A new program in Seoul, seeks to overcome the yawning cultural gap that has developed during the six-decade divide between the Communist North Korea and capitalist South Korea. It brings together teenage South Koreans and North Korean defectors in a rare experiment here in building affinity — and preparing for possible reunification.
“Although we share the same genes, South and North Koreans live like completely different peoples, with different accents, different ways of thinking and behaving,” said the Rev. Benjamin H. Yoon, 80, head of the Citizens’ Alliance for North Korean Human Rights.
Under the program, the Citizens’ Alliance, a civic group founded in 1996, has brought together students from Kyunggi Girls’ High School in Seoul with young North Korean defectors for extracurricular activities. They have attended concerts together. They have cooked and compared North and South Korean dishes. The North Koreans, adept at farm work, have shown the South Koreans how to harvest yams and make scarecrows. The Southerners have given the Northerners tips on how to succeed socially as well as academically. They have made friends.

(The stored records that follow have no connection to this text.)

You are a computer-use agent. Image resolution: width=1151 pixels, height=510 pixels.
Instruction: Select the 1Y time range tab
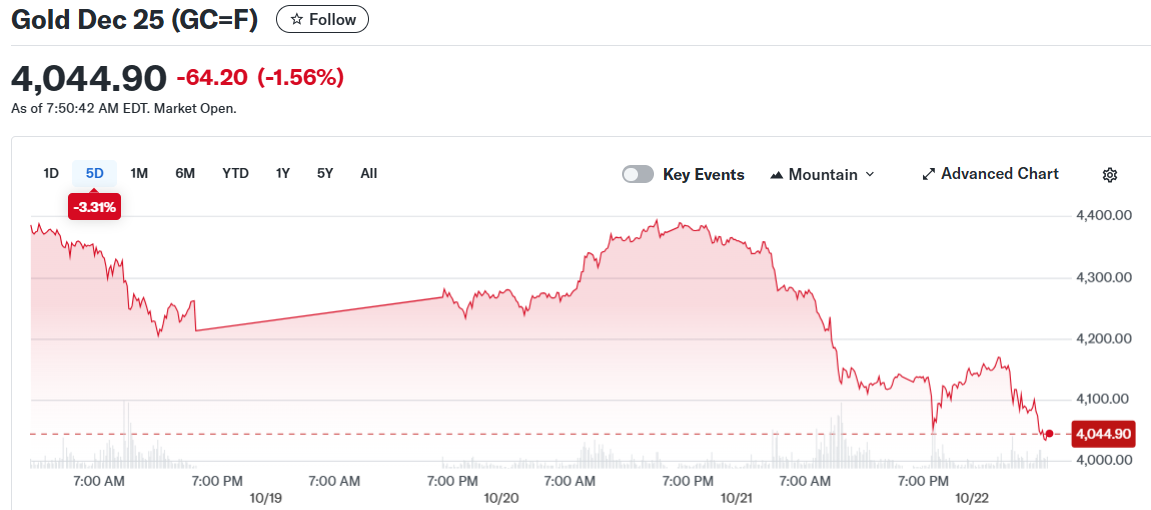283,173
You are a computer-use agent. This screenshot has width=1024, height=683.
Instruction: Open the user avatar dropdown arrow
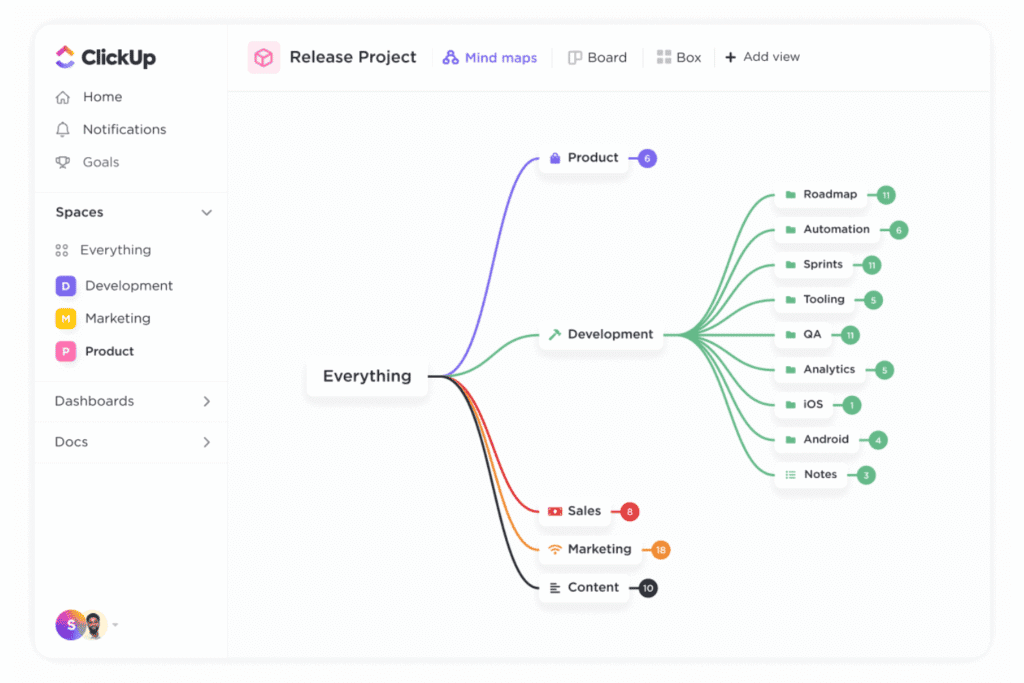pyautogui.click(x=115, y=625)
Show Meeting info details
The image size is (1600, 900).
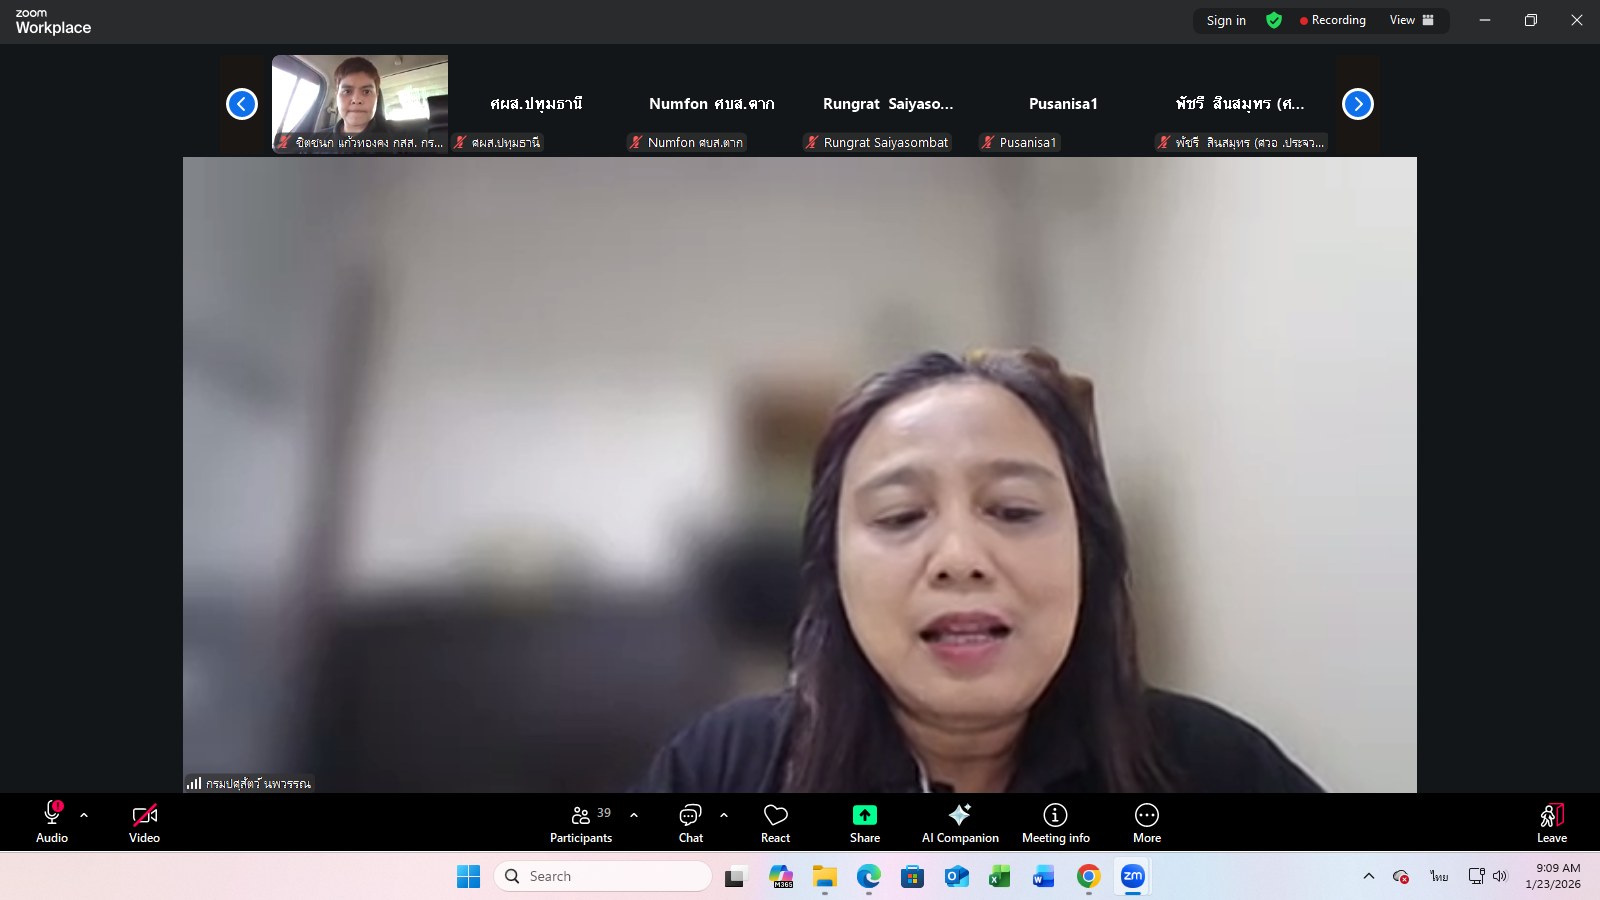1055,823
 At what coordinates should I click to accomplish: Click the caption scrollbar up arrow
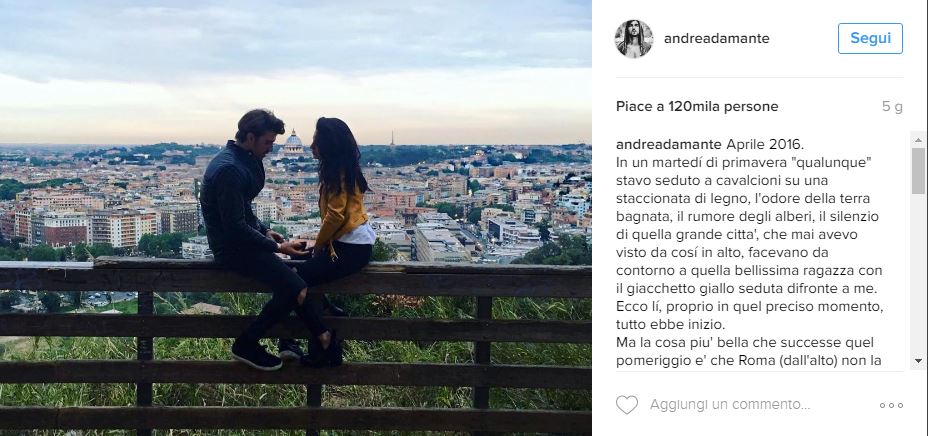(918, 140)
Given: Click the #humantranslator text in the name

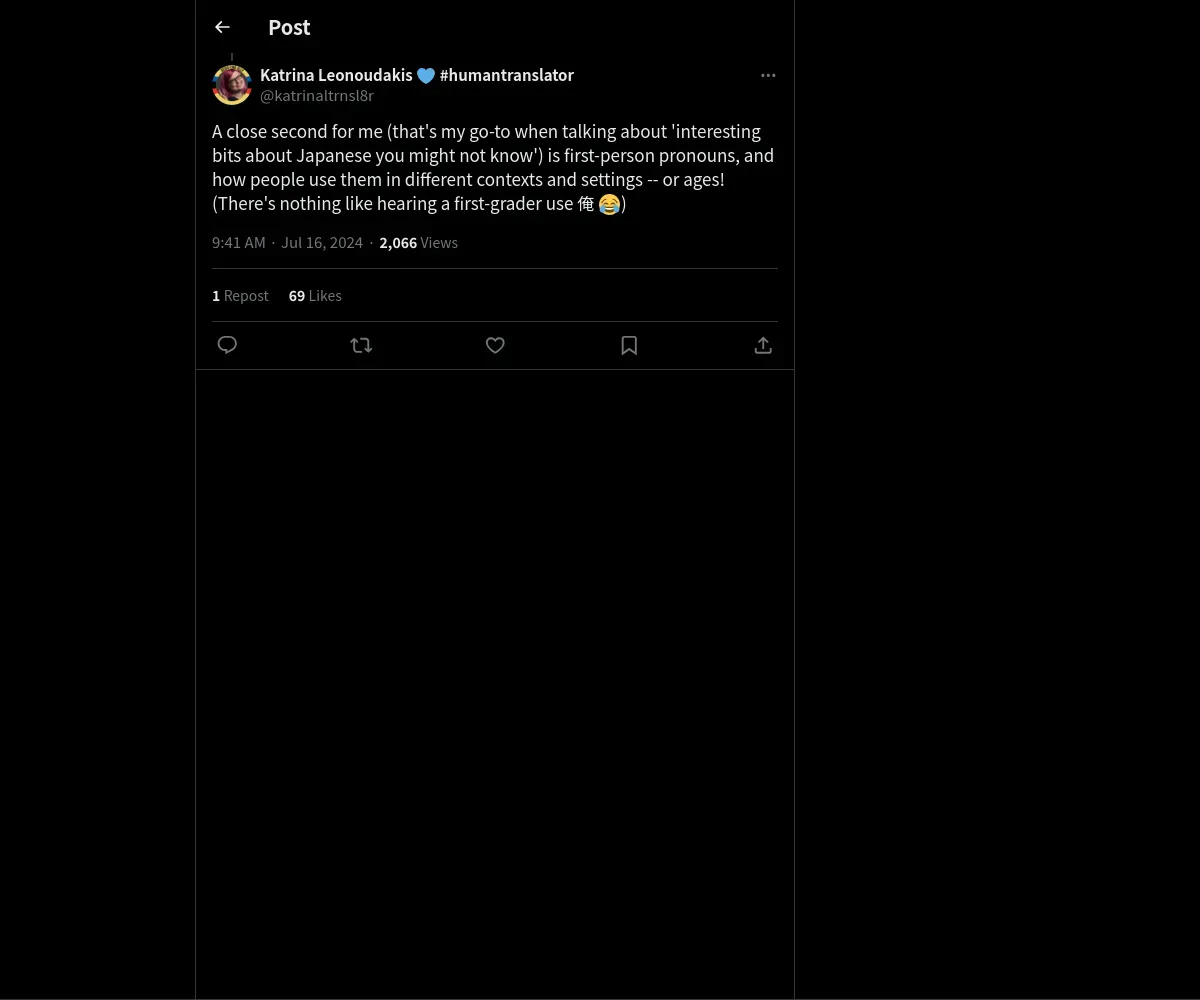Looking at the screenshot, I should [507, 75].
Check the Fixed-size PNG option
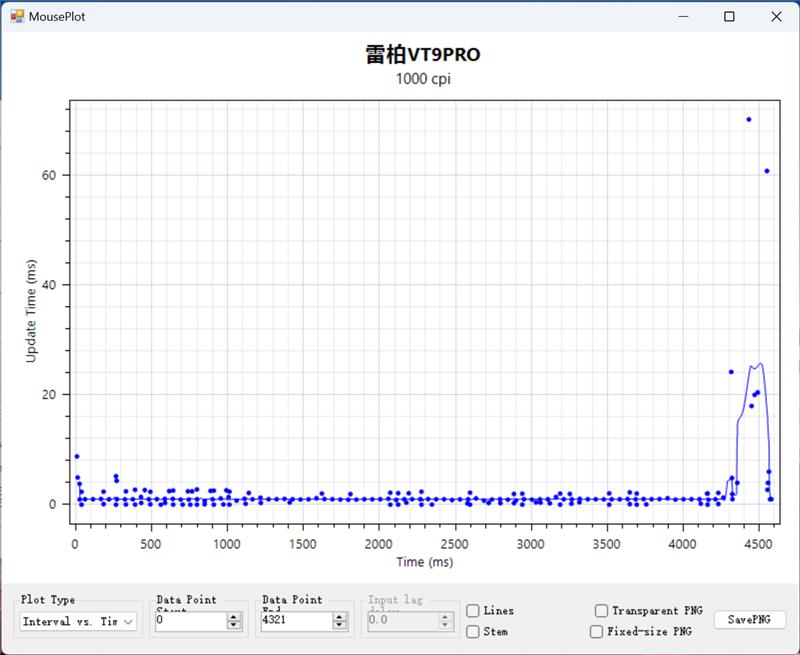 point(597,632)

After mingling with the North Korean teenagers for a semester, hearing about their hardships and their concerns for relatives left behind, the South Koreans said they believed more strongly in unification, but now less for economic reasons than something closer to good will.
“Before I joined this program, I considered unification with a calculator, not with my heart for fellow Koreans in the North,” Ms. Hur said.
With the number of North Korean refugees rising about 10 percent annually, how to integrate them has become an early test for possible unification.